La 32/a edizione dei Giochi Olimpici si è conclusa. La cerimonia di chiusura, ospitata sullo Stadio Nazionale di Tokyo, ha posto fine alla prima edizione delle Olimpiadi che si è svolta senza spettatori. La pandemia da Covid-19 ha influito molto sullo svolgimento delle competizioni, soprattutto tramite il loro rinvio di un anno, con effetti significativi sulle gerarchie finali. Anche se ha portato 101 atleti in Giappone, la Romania non è riuscita a vincere più di quattro medaglie, di cui tre ottenute nelle prove di canottaggio. Ancuţa Bodnar e Simona Radiş si sono aggiudicate l’oro nel due di coppia femminile. Medaglie d’argento hanno vinto gli equipaggi di quattro senza maschile, formato da Mihăiţă Ţigănescu, Mugurel Semciuc, Ştefan Berariu e Cosmin Pascari, e di due senza maschile formato da Ciprian Tudosă e Marius Cozmiuc. Sempre una medaglia d’argento ha vinto Ana-Maria Popescu, nella prova di spada femminile individuale.



Dopo la conclusione dei Giochi Olimpici, Mihai Covaliu, presidente del Comitato Olimpico e Sportivo Romeno ha dichiarato: “Sicuramente potevano vincere più medaglie.

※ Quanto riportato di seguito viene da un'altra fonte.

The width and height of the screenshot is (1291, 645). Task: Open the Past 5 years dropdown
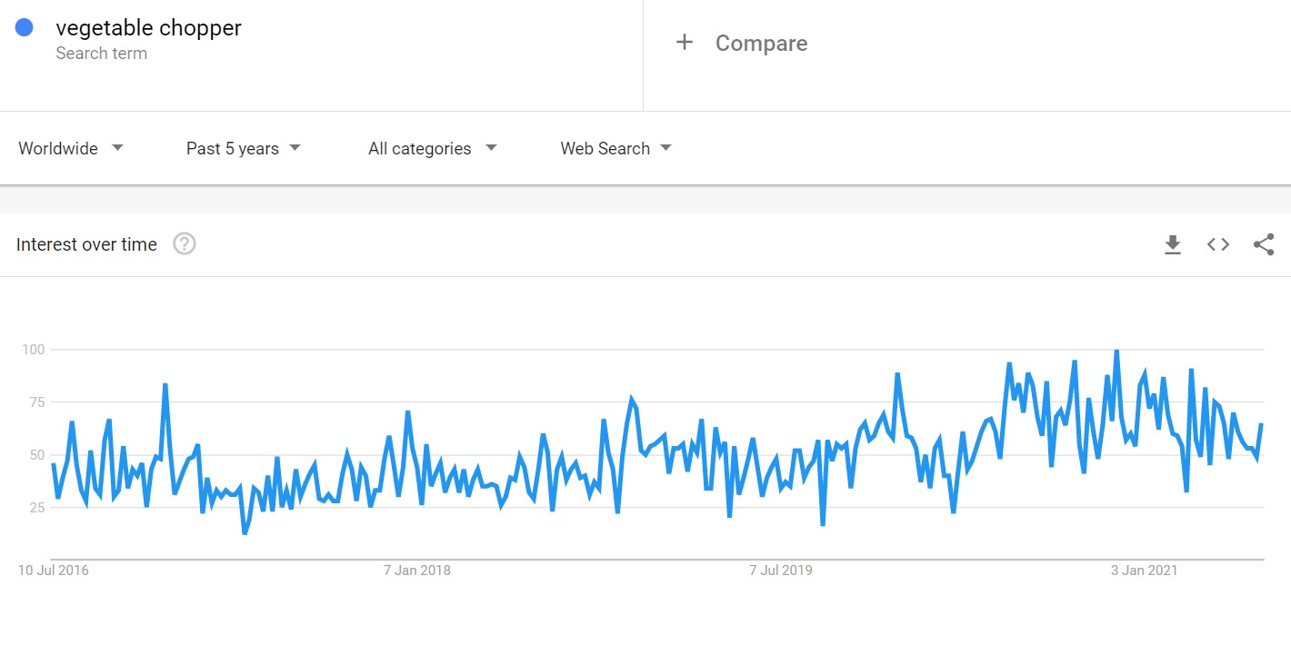click(243, 148)
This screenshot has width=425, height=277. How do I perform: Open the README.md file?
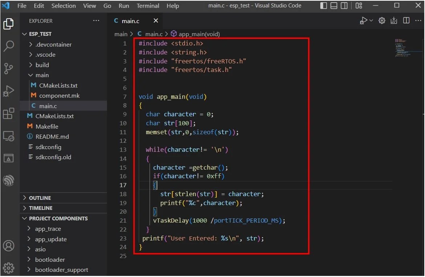[x=51, y=136]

E mi riferisco in primo luogo al nuotatore David Popovici che, per due centesimi di secondo, non è riuscito a salire sul podio. Certo che ha il futuro davanti, però qui, a Tokyo, sarebbe stato importantissimo se avesse vinto una medaglia, anche perchè è giovanissimo. Poi penso alla prova di tiro a segno, a Laura Ilie. Anche lei è stata vicinissima a una finale olimpica, in cui sono convinto che avrebbe potuto vincere una medaglia. Penso agli atleti romeni nelle prove di lotta, a Alina Vuc e Albert Saritov che, se avessero superato il primo round, avrebbero potuto sperare anche loro di vincere una medaglia. Sono sportivi di grande valore che, purtroppo, non sono riusciti a superare le emozioni e la pressione di questi Giochi Olimpici. Purtroppo, siamo riusciti a vincere solo quattro medaglie. La Commissione Tecnica Olimpica per lo sport di altissimo livello aveva anticipato la probabilità per la squadra romena di vincere sei medaglie. Le federazioni si erano prefisse ancora di più e hanno realizzato molto poco. Non sono contento di queste quattro medaglie ottenute qui, ai Giochi Olimpici di Tokyo”.

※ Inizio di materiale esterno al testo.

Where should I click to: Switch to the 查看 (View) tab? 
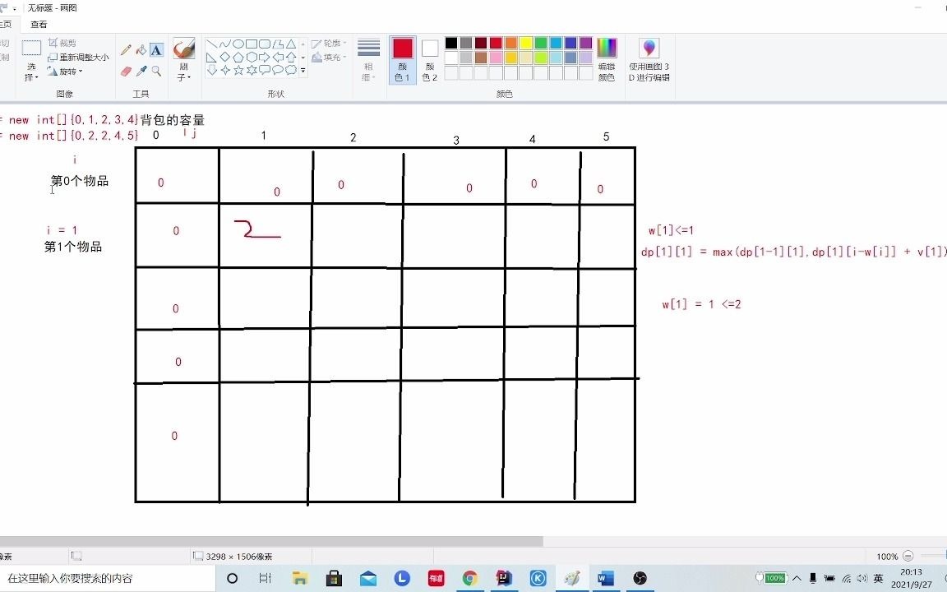(38, 24)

È comprensibile il malcontento del presidente del Comitato Olimpico e Sportivo Romeno. La Romania si è piazzata al 46/o posto nella gerarchia olimpica delle nazioni, allo stesso posto della Venezuela. Solo a Rio, nel 2016, gli atleti romeni si erano piazzati su una posizione inferiore, al 47/o posto … Vi si aggiunge la caduta libera di alcuni sport, come la ginnastica, in cui la Romania era stata per anni leader mondiale, e che ha dato oltre un quarto delle medaglie olimpiche d’oro vinte dagli atleti romeni. A Tokyo, nessun ginnasta romeno ha partecipato ad una finale. A completare il triste quadro dello sport romeno è la situazione del sollevamento pesi: in seguito alla sospensione della federazione romena di specialità a causa di più casi di trasgressione del regolamento antidoping, nessun atleta romeno ha potuto essere presente ai Giochi Olimpici di Tokyo. Sicuramente, nei prossimi giorni, saranno esaminate attentamente le cause della presenza insoddisfacente degli atleti romeni alle Olimpiadi in Giappone. Quanto agli appassionati romeni di sport, a loro non resta che sperare che la prestazione della squadra romena sia migliore a Parigi, nel 2024.